Teruslah Melingkar, Teruslah Belajar

Teruslah Melingkar, Teruslah Belajar

(Tulisan menyambut Milad Damar Kedhaton yang kelima)

 

Di buku Islam dan Keindonesiaan, kawannya Simbah yang sama-sama berasal dari Jombang, (alm) Dr. Nurcholis Madjid pernah menengarai, “Umat Islam di Indonesia itu (seperti) orang-orang yang minder.” Padahal kita mayoritas, tapi tampilannya kita seperti orang yang tak percaya diri.

Dan ini bisa tercermin dari perilakunya sehingga sebagian umat, terutama yang hidup di kota sering cenderung menampilkan “wajah” keras oknum-oknum umat nuansanya bisa dikategorikan intoleran atau minimal malah menyudutkan umat Islam secara keseluruhan.

Simbah sendiri dalam suatu forum pernah ngendikan, bahwa bukan setelah dunia, terus kemudian akhirat (dunia dan akhirat seperti sesuatu yang terpisah). Tapi, dunia ini adalah bagian dari akhirat.

Maka pas banget, jika milad kali ini dulur-dulur Damar Kedhaton mengambil tema, Sinau: Pinter Ndunya, Pinter Akhirat. Karena ini sangat relevan dengan kondisi kekinian.

Saya sendiri, mohon maaf sampai saat ini masih belum punya kesempatan untuk silaturahmi paling tidak biar bisa ngopi bareng, karena kesibukan, meskipun saya ingin sekali hadir. Untuk itu saya ingin mengucapkan “Selamat Milad!” Sekaligus mendoakan mudah-mudahan kita semua tetap bisa istiqomah menanam dan merawat benih-benih kebaikan. Dan bisa terus melingkar dan menjaga keberlangsungan lingkaran, karena bagaimana pun ini amanah dari guru kita.

Karena dengan melingkar insya Allah energi yang kita miliki bisa kita sinergikan untuk menghasilkan maslahat. Sebagaimana bentuk roda yang juga berupa lingkaran, ditemukannya teknologi roda atau ketika manusia mendapat ilham sehingga dibuatlah produk teknologi yang disebut dengan roda, tidak bisa dihitung berapa beban yang sudah bisa diangkut atau dibawa dengan mudah. Semua itu karena lingkaran yang disebut dengan roda.
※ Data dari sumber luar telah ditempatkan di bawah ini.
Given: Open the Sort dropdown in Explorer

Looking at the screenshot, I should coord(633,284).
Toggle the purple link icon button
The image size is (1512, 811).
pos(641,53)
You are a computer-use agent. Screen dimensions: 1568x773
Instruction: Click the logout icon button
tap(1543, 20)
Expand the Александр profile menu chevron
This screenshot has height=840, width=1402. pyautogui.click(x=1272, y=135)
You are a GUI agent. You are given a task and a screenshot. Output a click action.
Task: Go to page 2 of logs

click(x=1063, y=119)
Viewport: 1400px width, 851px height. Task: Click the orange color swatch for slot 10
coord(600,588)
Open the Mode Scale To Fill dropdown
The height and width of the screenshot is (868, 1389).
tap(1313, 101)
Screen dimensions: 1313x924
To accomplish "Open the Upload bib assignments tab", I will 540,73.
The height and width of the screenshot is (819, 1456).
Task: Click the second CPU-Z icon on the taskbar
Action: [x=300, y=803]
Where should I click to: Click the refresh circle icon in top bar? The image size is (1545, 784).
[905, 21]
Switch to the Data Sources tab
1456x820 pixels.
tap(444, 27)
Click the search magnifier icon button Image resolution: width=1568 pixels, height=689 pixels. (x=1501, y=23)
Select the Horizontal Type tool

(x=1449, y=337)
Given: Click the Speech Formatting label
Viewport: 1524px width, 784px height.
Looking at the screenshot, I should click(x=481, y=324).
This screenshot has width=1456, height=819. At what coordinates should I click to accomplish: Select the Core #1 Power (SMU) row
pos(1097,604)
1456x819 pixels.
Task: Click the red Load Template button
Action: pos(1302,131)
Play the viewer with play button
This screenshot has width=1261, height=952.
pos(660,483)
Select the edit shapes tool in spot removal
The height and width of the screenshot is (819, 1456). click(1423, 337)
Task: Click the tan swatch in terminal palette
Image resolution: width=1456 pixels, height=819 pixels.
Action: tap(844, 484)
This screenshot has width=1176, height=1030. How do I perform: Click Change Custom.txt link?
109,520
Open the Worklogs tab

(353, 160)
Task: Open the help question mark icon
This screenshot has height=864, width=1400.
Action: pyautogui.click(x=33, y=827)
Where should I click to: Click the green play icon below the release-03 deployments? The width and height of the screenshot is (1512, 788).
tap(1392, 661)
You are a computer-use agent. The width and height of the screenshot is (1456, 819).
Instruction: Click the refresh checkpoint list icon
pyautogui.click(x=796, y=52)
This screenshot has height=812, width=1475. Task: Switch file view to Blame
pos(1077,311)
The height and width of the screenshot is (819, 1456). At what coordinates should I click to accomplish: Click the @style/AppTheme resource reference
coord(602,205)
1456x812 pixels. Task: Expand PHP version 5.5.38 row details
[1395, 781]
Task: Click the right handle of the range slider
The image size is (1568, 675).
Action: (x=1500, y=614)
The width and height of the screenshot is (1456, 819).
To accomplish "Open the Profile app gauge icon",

Dan tidak ada bentuk geometri yang paling kuat dibandingkan dengan lingkaran. Karena itu sumur pun dibuat bulat atau seperti lingkaran. Karena potensi  untuk ambruk lebih kecil.

Dan mungkin karena itu filosofi melingkar diinisiasi Simbah beberapa tahun lalu dalam satu kesempatan Maiyahan di Mocopat Syafaat, ketika semua yang hadir diminta membentuk lingkaran-lingkaran kecil untuk kemudian diajak berdzikir bersama ketika itu.

Gerakan orang tawaf pun juga memutar membentuk lingkaran. Dan apapun gerakan melingkar yang konsisten itu bisa menghasilkan induksi energi yang besar dan punya nilai manfaat yang banyak. Itulah fenomena terjadinya listrik.

Merujuk pada yang kata yang disebut dalam mukadimah, bahwa hidup mesti sejahtera (baca: tak sekedar makmur). Ini cara pandang yang lebih presisi, sebab jika hanya kemakmuran yang dikejar ini hanya urusan jasad atau materi. Beda jika kesejahteraan yang ingin digapai, ini tidak hanya aspek lahir tapi juga melibatkan aspek batin. Jika tidak, maka kemajuan yang diraih bisa seperti yang terjadi di negara-negara barat di mana kemaksiatan juga maju pesat bahkan merajalela. Mereka makmur hidupnya, iya, tapi belum bisa disebut mereka sejahtera, atau jauh untuk bisa batinnya juga ayem.

Dan kembali ke tema sentral khususnya terkait ‘juga pinter untuk urusan dunia’, diakui atau tidak ini PR kita bersama, PR umat Islam di Indonesia, dan khususnya PR dulur-dulur Maiyah.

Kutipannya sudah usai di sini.